We’re living in a society where the population is rapidly aging. The life expectancy for a baby born between 2016 and 2018 is now 80.4 years for a boys and 84.6 years for a girl. With age comes increasing health issues, and advancing technology means people are able to overcome conditions that may have been fatal for previous generations.

Digital transformation is vital for healthcare providers if they want to be better able to treat patients and cloud allows for that transformation to occur.

 

The growth of cloud computing in healthcare

Cloud has been instrumental in changing the way many industries operate and healthcare is no different. The ability to run software as a service (SaaS) programs instead of software that is installed on individual devices means flexibility of use and cost savings are achievable.

The pay-as-you-go model offered by cloud services is attractive for businesses looking to get more from shrinking budgets, which is often the case in healthcare. Only paying for what you need on a monthly basis, means you can increase or decrease your usage depending on seasonality, business needs and urgency of care required. This allows the cost savings to be passed on to patients too increasing accessibility to care.

Microsoft Azure is used by many small, medium and large businesses globally and is an example of a cloud solution that can be built out to suit the needs of the individual business. MercyAscot, a hospital in Auckland, used Azure as part of their digital transformation to meet patient expectations and become a value-based provider.

 

Advances in mobile technology

One of the simplest examples of mobile technology changing the healthcare landscape is booking apps. Now patients can book an appointment with their chosen doctor at a time that suits them, and the app can send alerts reminding them of their appointment.

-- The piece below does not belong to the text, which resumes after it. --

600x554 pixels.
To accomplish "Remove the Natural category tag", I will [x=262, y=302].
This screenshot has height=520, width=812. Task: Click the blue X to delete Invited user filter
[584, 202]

Wearables and smart phones allow patients to look after their own health better, meaning they can be discharged from hospital earlier, freeing up beds and allowing them to recover in the comfort of their own homes.

Video conferencing allows health practitioners to remotely assess and treat patients. This is by no means an alternative that will replace to face-to-face care, but it is making a huge impact in areas such as mental health.

And we’re only just skimming the surface here.

 

Virtualisation’s impact on the healthcare industry

Virtualisation is what it sounds like – the creation of a virtual version of a device or other technology resource, for example a data centre, networking and operating systems. It allows access to software and systems anywhere, for example Citrix and its virtual work environment capability.

When it comes to virtualisation, there is no one set way of doing so. While this allow for more customisation, it also means there is a need to have an expert, like the team at The Missing Link, set up and maintain your virtualisation.

 

Overcoming the risks of cloud in healthcare

As health records are increasingly put online, the risk of cyber attacks increases. With the general data protection regulations (GDPR) and Notifiable Data Breach scheme coming into effect last year, there has never been a more important time to protect your business records.

Cloud also means that software can be accessed by more individuals than in the past. This is inherently risky given the highly sensitive nature of medical records. The privacy of patients should be paramount when looking at cloud products.

The solution is ensuring the proper security measures are in place and regularly monitored and that the correct level of access is given to users. The Missing Link has a team of experts ready and waiting to help you create the best cloud-based solutions and protect your business from cyber threats. Contact us to start a conversation.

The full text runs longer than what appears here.